Sunday, 11 May 2008

Confessions of an Expat

For the first time since this blog began, I am in the United States.

I haven’t been in America for almost two years. Unlike most of my friends, who visit at least for the holidays, I’ve just stayed in England. Part of it is that my class and theatre schedules have made it impractical for me to get away for anything more than a couple of days, which is not cost-effective. And part of it is just a general reluctance to return to the nation of my birth. Family politics contributes (do I go to Mudball, Michigan to see my parents, but no one else, or do I spend the time with my own family and friends on the East coast and not see the folks?) but it’s more just that I don’t feel any real pull to return.

Being back here is incredibly strange. You wouldn’t think that two years away would change your perspective that much. I’ve always been culturally isolated in some ways(lack of television, for example, separates you from the rest of society pretty quickly, and I haven’t had one for years), so I didn’t truly expect that it would be that strange. But it’s amazing how much you adapt to your surroundings and forget about what you used to take for granted. No, I don’t have a cute British accent (although I do notice accents over here a lot, and I notice that there are some words that I pronounce differently, and certainly my current slang owes more to England than America, though arguably that’s always been the case). And having got back behind the wheel of a car today for the first time in years, I remembered how to drive (and after a few days of riding in my sister’s car, I had no trouble with which side of the road to use). It’s the little things that get me. My sister’s oven, for example, which is not anywhere near the size of my mum’s, is enormous. So are the cars over here, and the houses. Highways are enormous and chaotic. Everything really is supersized in America; it’s no wonder we were the home of the disgustingly enormous cheeseburger. Light switches, and electrical outlets, however, seem really small. Toilets don’t flush with anything approaching the turbo-suck of British ones. And even if I haven’t picked one up in England, people over here have serious accents. I thought that Midwestern ones were obvious once I moved to Washington, but now they’re all quite glaring.

And the grocery stores! As always, the thing that to me is most indicative of cultural difference is the food. The varieties of the same product here are legion. And say what you will about British cooking, the availability of prepackaged and instant meals over here suggests that fewer Americans scratch-cook. Britain, I think, does fresh food better- markets and specialty shops, like a proper butcher or fishmonger, are more common there- but America, unsurprisingly, does junk food better. ‘International cuisine’ in English grocery stores leans very heavily in an Asian, especially Indian, direction; over here the Hispanic foods section gets equal or greater space. Not that this is surprising- it’s perfectly logical; but this is something I would never have contemplated before moving to York. Most exciting to me is being back among the land of really good cheese. I have yet to be anywhere in the world that can compete with Wisconsin cheddar, or the sheer variety of astonishingly good other cheeses to be found there.

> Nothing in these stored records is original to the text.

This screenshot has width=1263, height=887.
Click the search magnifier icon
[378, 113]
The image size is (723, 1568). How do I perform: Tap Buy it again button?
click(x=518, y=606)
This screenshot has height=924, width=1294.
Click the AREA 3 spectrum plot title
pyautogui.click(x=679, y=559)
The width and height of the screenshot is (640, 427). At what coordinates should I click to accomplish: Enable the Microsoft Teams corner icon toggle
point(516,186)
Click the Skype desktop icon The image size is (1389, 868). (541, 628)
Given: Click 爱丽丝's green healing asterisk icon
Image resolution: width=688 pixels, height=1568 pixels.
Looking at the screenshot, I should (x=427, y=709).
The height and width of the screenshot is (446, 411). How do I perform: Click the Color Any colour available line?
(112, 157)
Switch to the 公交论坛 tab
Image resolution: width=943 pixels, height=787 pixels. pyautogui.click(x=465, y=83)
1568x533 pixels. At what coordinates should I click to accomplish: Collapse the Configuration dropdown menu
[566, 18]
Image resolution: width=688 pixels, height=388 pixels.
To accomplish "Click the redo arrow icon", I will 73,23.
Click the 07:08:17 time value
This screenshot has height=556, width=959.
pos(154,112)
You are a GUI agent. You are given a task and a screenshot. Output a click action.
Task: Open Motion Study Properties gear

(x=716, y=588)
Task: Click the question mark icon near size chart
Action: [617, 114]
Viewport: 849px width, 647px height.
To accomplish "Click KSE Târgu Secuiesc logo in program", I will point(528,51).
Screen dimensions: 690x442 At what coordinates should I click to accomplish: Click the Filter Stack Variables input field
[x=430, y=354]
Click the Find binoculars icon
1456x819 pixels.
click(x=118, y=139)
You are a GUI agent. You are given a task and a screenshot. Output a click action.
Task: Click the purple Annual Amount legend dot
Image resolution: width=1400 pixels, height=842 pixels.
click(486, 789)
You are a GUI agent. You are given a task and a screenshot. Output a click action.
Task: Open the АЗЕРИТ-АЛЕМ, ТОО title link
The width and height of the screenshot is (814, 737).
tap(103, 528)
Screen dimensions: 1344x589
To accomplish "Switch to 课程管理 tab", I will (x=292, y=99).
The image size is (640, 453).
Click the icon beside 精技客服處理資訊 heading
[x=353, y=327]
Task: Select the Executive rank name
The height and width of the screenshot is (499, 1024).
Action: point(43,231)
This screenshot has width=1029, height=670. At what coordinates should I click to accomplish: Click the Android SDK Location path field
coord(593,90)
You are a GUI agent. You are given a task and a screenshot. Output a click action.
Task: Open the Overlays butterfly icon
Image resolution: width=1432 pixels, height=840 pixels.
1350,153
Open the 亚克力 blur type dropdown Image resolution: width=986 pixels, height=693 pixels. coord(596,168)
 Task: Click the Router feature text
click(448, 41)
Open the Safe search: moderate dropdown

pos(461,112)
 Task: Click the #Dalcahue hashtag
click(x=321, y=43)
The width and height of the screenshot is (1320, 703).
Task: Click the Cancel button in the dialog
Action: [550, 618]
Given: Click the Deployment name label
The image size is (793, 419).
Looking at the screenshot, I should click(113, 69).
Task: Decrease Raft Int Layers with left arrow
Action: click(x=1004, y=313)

The truth is, even though I’m ‘home’, I’m not. I spent twenty-six years of my life in a country that feels absolutely foreign. In some respects it always did; my ending up in England isn’t much of a surprise. And since being there I have been happier than in all my life. Even in the summer of my discontent, when life seemed so utterly devoid of charm, there was the beautiful city and a feeling at least spacial peace. The feeling that I am in a foreign land in the nation of my birth is disconcerting. I miss New England, and my ancestral graves, but not much else.

My first encounter with America on this trip was going through customs and being hassled for not having all my information to hand. I politely explained that I wasn’t sure how to fill out the forms, since I am an American national but a British resident, after which I was grilled for contact information that I didn’t have. Since Kay was picking me up, I don’t know her address. The fact that I didn’t know her phone number by heart was somehow suspicious, to which I tartly retorted that one should not assume we speak. Her number, which has a mid-Wisconsin area code, was somehow suspect. Ah! But once I explained that my sister studies at a seminary in Chicago, there was no problem. Which so perfectly exemplified why I left, and indeed my first words to Kay were something to the effect of wanting to get back on a plane back home. In fairness, most of the people I’ve run into along this trip have been spectacularly nice and pleasant, but even that is odd to me. People in Britain are also nice and pleasant, but they aren’t your best friend instantly. There’s a distance that I both respect and appreciate. I find the... overt American friendliness unnerving; it feels slightly insincere. (It probably isn’t, but that’s how it feels.)

The best part of coming back here, apart from seeing my parents, is that it makes me all that much more convinced that England is the home I was always meant for. Before flying out last week I was actually quite reluctant to leave, but I have no such qualms about it from this side of the ocean. It’s lovely to visit the family, and I’m looking forward to Kalamazoo.... but it’s especially nice to know that this is just a holiday, and that in the end I get to go home to England.